(Dataset entries)
%%
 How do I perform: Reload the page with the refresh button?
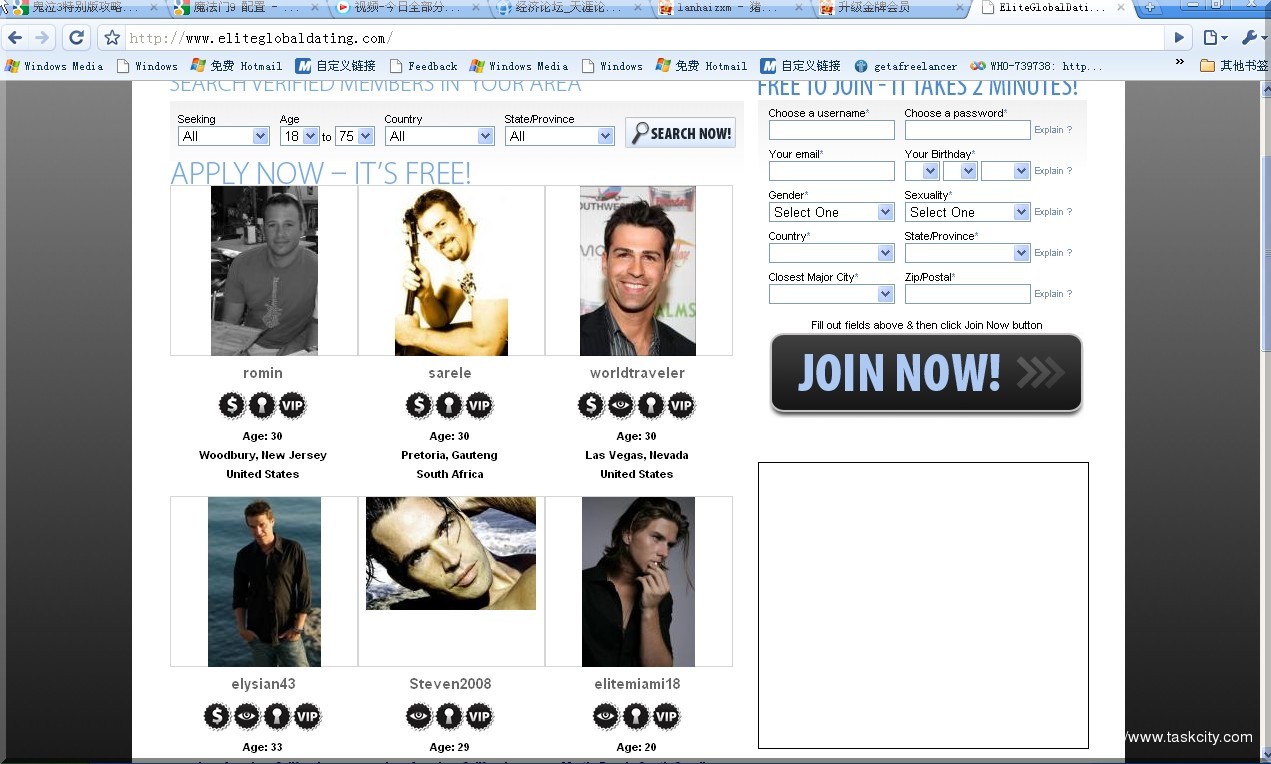click(76, 38)
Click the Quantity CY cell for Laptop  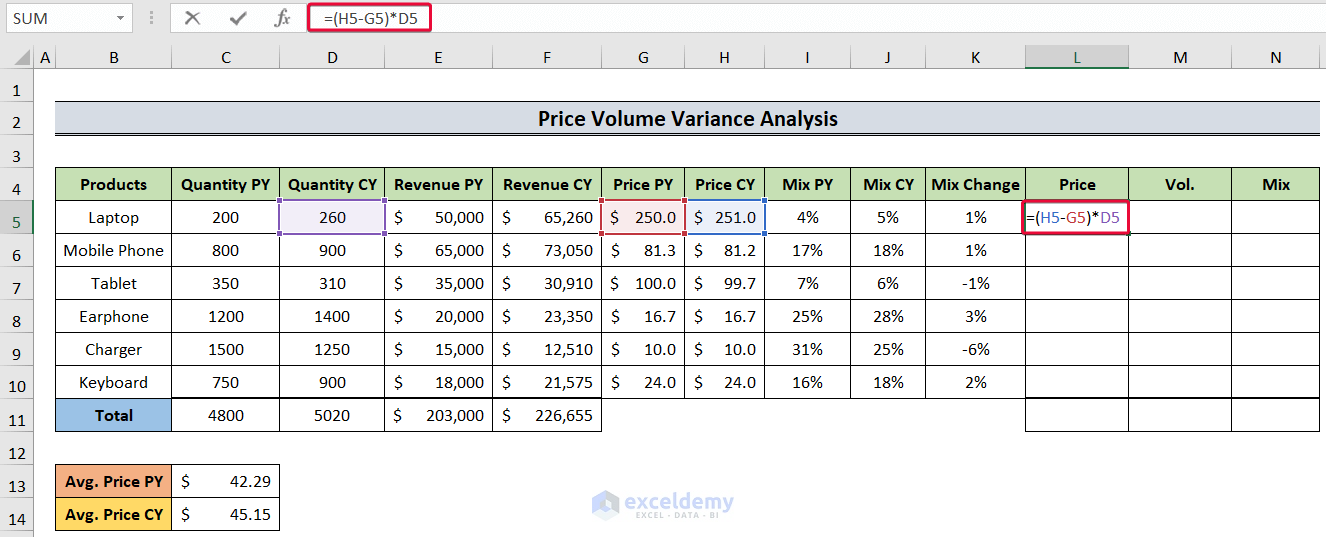click(x=332, y=217)
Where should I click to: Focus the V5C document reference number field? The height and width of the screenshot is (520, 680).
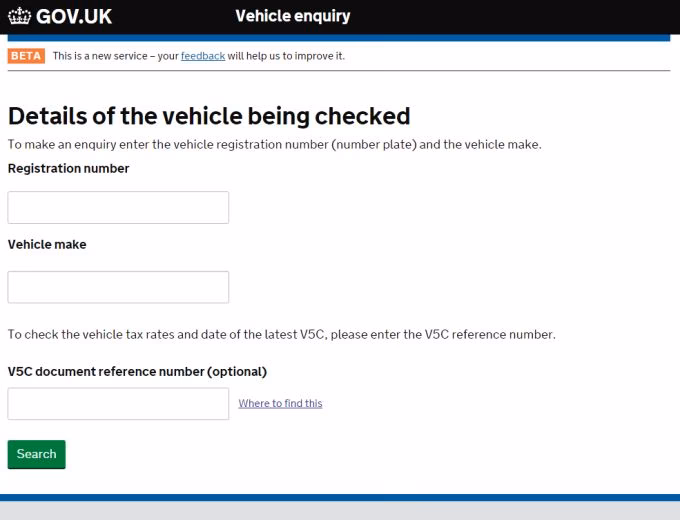click(118, 404)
%%
◆ **To do**
What you set down should be exactly the lines from the line containing "Where should I" to the last line of the entries above, both included, with no pictures.

◆ **Your response**
Where should I click to: Focus the V5C document reference number field? The height and width of the screenshot is (520, 680).
click(118, 404)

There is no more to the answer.